Pixel coordinate grounding data

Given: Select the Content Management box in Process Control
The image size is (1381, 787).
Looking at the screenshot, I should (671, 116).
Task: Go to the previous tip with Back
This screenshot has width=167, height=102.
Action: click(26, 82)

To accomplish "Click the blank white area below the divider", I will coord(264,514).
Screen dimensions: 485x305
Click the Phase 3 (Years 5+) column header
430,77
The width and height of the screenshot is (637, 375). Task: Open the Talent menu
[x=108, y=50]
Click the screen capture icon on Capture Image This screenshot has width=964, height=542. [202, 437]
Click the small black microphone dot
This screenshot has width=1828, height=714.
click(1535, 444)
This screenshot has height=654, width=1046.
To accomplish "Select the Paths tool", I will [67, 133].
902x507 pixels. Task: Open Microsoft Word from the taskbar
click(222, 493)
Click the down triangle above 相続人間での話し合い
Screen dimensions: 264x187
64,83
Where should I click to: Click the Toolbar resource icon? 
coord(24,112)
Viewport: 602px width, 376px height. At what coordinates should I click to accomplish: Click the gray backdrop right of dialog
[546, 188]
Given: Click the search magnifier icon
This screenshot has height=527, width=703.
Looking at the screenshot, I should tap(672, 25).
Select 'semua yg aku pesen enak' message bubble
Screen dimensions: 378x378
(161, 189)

§ **Goal of the exercise**: All lines from the one with "Task: Go to the previous tip with Back" through the end of the records need to be copied exactly, and no other lines.

§ **Solution to this task**:
Task: Go to the previous tip with Back
This screenshot has width=167, height=102.
Action: click(26, 82)

To accomplish "Click the blank white area below the divider", I will coord(264,514).
Screen dimensions: 485x305
Click the Phase 3 (Years 5+) column header
430,77
The width and height of the screenshot is (637, 375). Task: Open the Talent menu
[x=108, y=50]
Click the screen capture icon on Capture Image This screenshot has width=964, height=542. [202, 437]
Click the small black microphone dot
This screenshot has width=1828, height=714.
click(1535, 444)
This screenshot has height=654, width=1046.
To accomplish "Select the Paths tool", I will [67, 133].
902x507 pixels. Task: Open Microsoft Word from the taskbar
click(222, 493)
Click the down triangle above 相続人間での話し合い
Screen dimensions: 264x187
64,83
Where should I click to: Click the Toolbar resource icon? 
coord(24,112)
Viewport: 602px width, 376px height. At what coordinates should I click to accomplish: Click the gray backdrop right of dialog
[546, 188]
Given: Click the search magnifier icon
This screenshot has height=527, width=703.
Looking at the screenshot, I should tap(672, 25).
Select 'semua yg aku pesen enak' message bubble
Screen dimensions: 378x378
(161, 189)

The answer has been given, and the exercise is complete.